Saturday, February 15, 2014

No schedules and tight hips

Day: Saturday, February 15th
Location: Treme Coffee Shop- New Orleans
Current State: Not hungover

A whirlwind. That is the best way to even begin to describe what this past week- the past five days- have done to me. Being taken completely out of my comfort zone I have been placed into a new realm. As much as I feel I am out of what my "normal" surroundings are, I am quite at peace. Already there is a difference in my skin and the word anxiety can be used much less in my vocabulary now. In Los Angeles I always feel the need to be on a schedule and do things in a particular way. Being here that is not completely gone, but I have had to just roll with the punches a little bit more. Here in New Orleans the way of life is to live more in the present and I have been doing just that. For instance, I woke up this morning already thinking of how I wanted to my day to go. That I wanted to clean my car, do some work, laundry, yoga, and then get ready. But when I woke up, it flipped. Jordan and I did some yoga, and while he is currently napping I am here at a coffee shop getting work done before organizing the rest of my life. What I am learning from just going with the day rather trying to make the day is that things work out for the better. While I may not yet be showered, I have found this new coffee shop on my own and was able to send presents to my nephews for their birthdays. All in all everything gets completed, it just doesn't have to be in a set fashion.

Consistently I have tried to set my life into motion rather than just letting it flow. When I left Los Angeles a week and a half ago I had plans of where I wanted to drive and what days I wanted to be in certain places- and guess what- it all changed! In my life this has been a recurring thing, and I still don't know why I am trying to force anything anymore. There has to be a time when I will actually learn to let life lead me rather than me leading my life. I came to New Orleans to get away from what I have always known. I am not saying that life will be a complete 180 from where I was, but I know the experiences ahead of me will be more worthwhile than anything I could work 8 hours a day for and buy.

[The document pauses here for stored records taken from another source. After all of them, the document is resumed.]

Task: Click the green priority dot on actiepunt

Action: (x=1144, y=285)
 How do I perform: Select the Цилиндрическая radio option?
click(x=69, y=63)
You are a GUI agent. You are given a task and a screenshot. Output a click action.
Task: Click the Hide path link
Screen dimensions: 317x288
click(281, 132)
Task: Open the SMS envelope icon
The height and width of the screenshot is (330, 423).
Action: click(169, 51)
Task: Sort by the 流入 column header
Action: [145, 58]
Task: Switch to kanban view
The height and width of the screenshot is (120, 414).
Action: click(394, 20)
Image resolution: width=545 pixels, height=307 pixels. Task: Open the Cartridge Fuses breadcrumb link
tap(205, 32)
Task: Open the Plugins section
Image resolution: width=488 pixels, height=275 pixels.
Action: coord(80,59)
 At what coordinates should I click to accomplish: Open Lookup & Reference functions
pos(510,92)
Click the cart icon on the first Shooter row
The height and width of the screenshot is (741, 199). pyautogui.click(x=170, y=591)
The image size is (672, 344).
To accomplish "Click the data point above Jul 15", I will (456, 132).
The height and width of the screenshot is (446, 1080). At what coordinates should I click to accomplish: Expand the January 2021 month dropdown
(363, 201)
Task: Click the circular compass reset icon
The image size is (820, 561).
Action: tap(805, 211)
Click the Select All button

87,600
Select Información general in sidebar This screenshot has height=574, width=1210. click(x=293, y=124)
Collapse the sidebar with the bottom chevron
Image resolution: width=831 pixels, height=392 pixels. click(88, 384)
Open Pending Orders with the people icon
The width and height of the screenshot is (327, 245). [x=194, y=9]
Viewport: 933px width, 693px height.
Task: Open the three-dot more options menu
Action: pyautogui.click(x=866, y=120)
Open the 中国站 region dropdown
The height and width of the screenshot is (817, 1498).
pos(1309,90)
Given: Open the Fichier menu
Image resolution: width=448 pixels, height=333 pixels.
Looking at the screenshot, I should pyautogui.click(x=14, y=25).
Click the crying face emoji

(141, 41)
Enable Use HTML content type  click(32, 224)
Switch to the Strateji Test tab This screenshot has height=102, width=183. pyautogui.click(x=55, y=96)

Another realization since I have been here is that throughout my entire life I have been doing just what I think I should be doing, not what I actually want to do. Weird to think about, right? I'm now considering this the need to develop the left brain-right brain connection instead of the mind-body connection. We grow up in this society going to school since we are about 4 or 5 and then are told to continue this progression into college. Somehow I missed the creativity train. If I knew then what I am learning now my life could have started in a different place-or at least post high school. That isn't to say that my college experience has limited me, but I just wish I knew what was important to me rather than what is important to society. Here in New Orleans I see people around me that have a love for the art they aspire to accomplish in their lives, and this brings me some pangs of jealousy and envy. Perhaps this is why my hips have been absolutely killing me.
What Are Your Hips Telling You?
Sure, I don't want to feel this in my body or to have these thoughts, but it is all something I must go through to get where I am supposed to be. Thankfully all of this creative energy around me is non-stop and the people I have met have been so pure. This is definitely a change of pace, but it is a pace that has ignited a spark. All I know now is that the possibilities are endless. I have the ability to do what I want, how I want. All in due time.